Human rights can’t be ignored, says UN envoyA UN investigator raised concerns Tuesday in Washington that North Korea’s human rights situation was being ignored in U.S. and South Korean talks with the regime, stressing that nothing has improved in North Korea.
The remarks, relayed by Tomas Ojea Quintana, the UN’s special rapporteur on North Korean human rights issues, came amid reports that Japan and the European Union were drafting a UN General Assembly resolution condemning the North for human rights abuses. The Assembly has adopted similar resolutions every year since 2005, which the Pyongyang regime has adamantly rejected.
Quintana, an Argentinian lawyer in the field of human rights, said he endorsed the peace negotiations and summits by the leaders in Seoul, Washington and Pyongyang, but wasn’t sure if human rights in the North were ever discussed.
“The human rights situation at the moment has not changed on the ground in North Korea despite this important progress on security, peace and prosperity,” Quintana told reporters in a press conference, according to Reuters.
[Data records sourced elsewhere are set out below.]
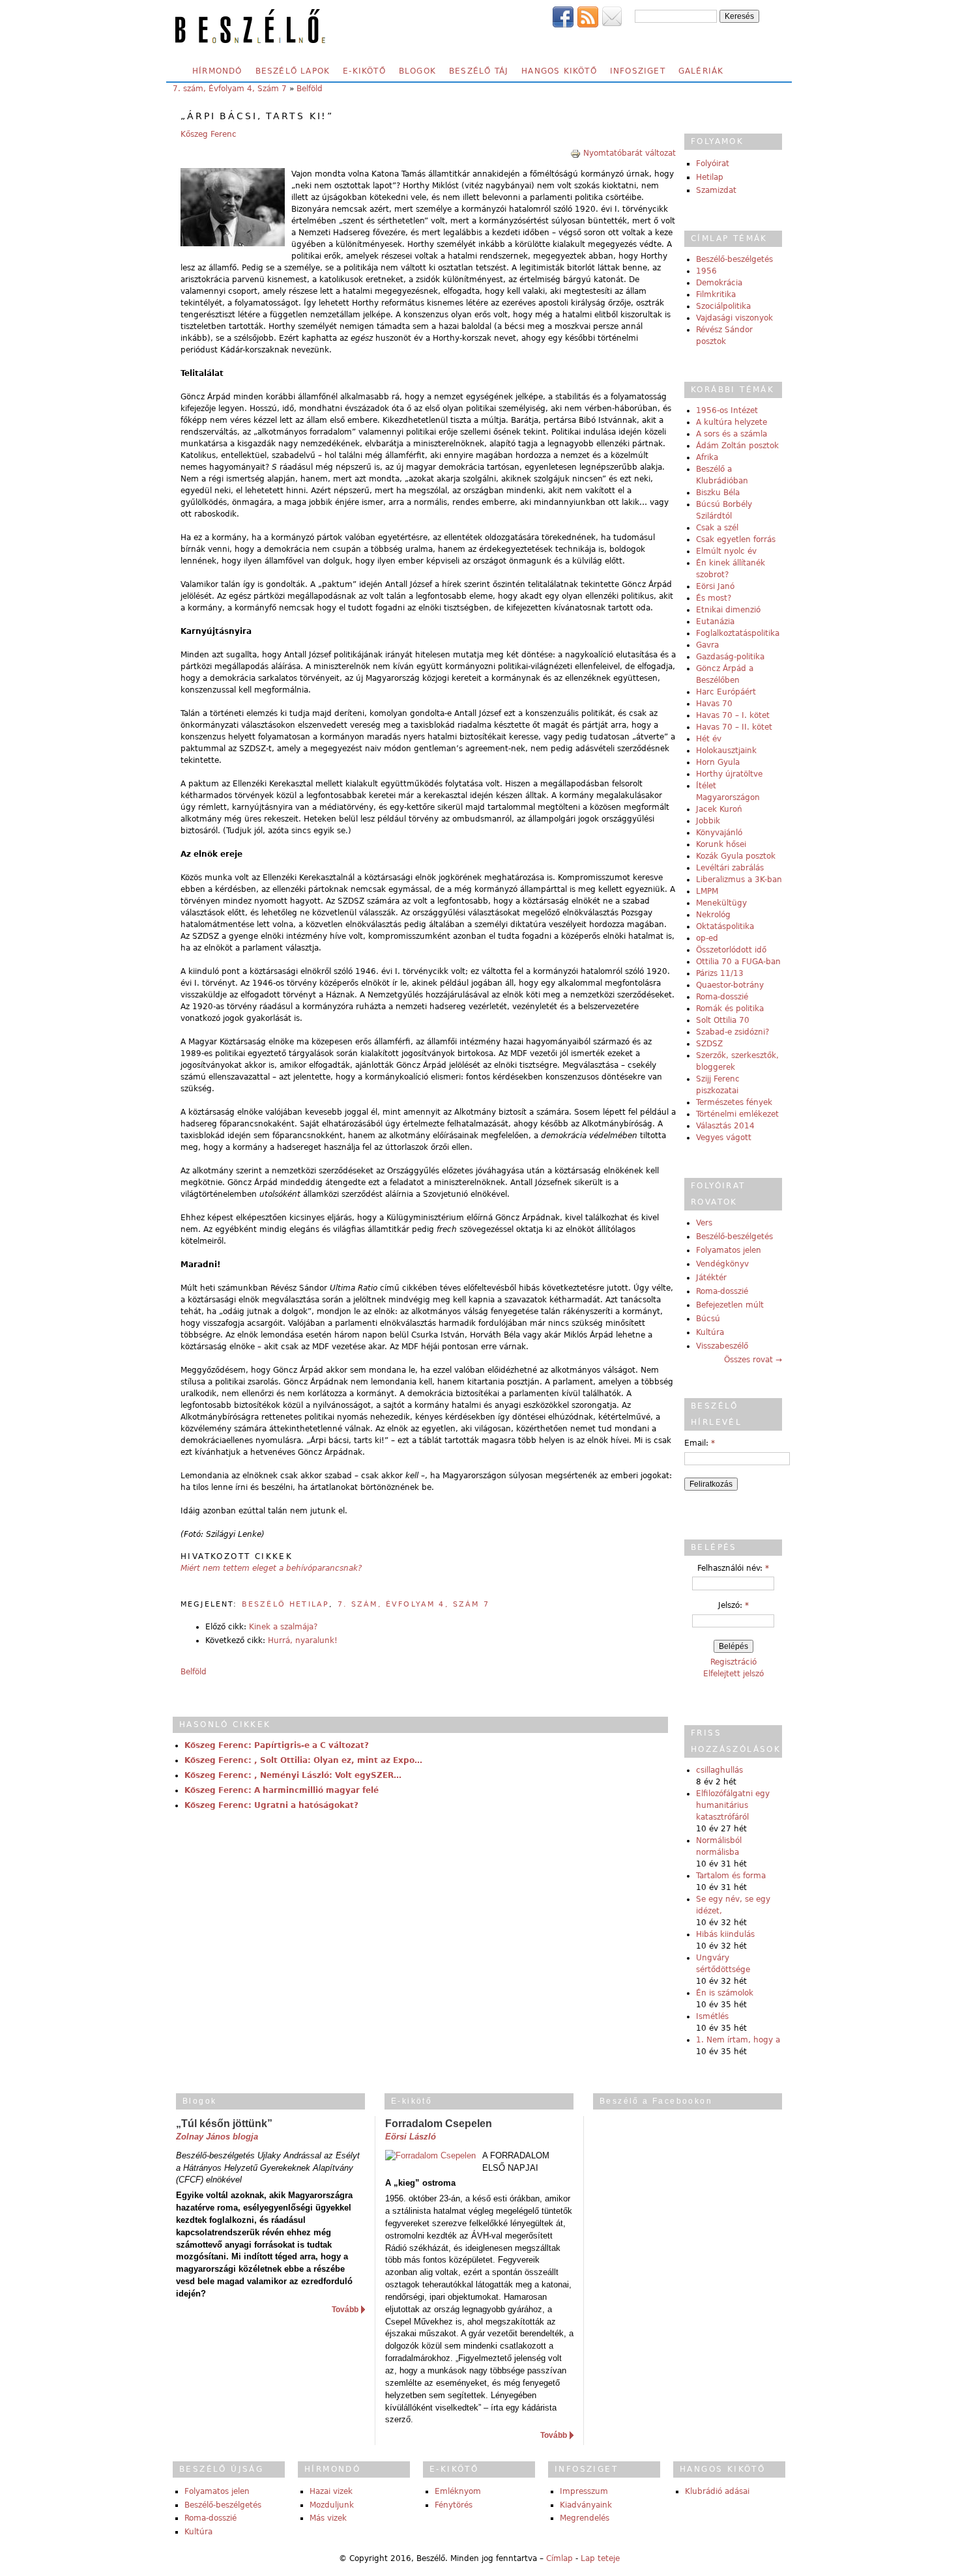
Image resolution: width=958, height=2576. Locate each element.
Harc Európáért (726, 691)
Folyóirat (712, 163)
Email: (699, 1443)
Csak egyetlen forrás (736, 539)
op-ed (707, 938)
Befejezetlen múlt (730, 1304)
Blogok (417, 71)
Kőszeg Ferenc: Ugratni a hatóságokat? (271, 1805)
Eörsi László (410, 2136)
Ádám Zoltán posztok (737, 445)
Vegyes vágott (723, 1137)
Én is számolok (724, 1992)
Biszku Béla (718, 492)
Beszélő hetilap (285, 1604)
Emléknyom (458, 2491)
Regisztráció (733, 1662)
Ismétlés (712, 2016)
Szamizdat (716, 190)
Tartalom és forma (731, 1875)
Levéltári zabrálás (730, 867)
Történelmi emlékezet (737, 1114)
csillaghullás (719, 1770)
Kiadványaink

What’s needed now, he continued, is “a signal from North Korea that they will discuss human rights at some point.”
North Korea called the planned UN resolution an “intolerable mockery and insult to justice and human rights” on Tuesday in an editorial by its state-run newspaper, Rodong Sinmun.
“This is a product of the criminal plot to tarnish the image of the dignified DPRK and stifle its inviolable socialist system and a revelation of the deep-rooted evil practice of confrontation,” an English version of the article read.
DPRK is the acronym for North Korea’s official name, the Democratic People’s Republic of Korea.
The newspaper accused Japan and the EU of leading an “anti-DPRK smear campaign” in order to intensify sanctions and pressure on the regime while disrupting the “trend of dialogue and peace” on the Korean Peninsula.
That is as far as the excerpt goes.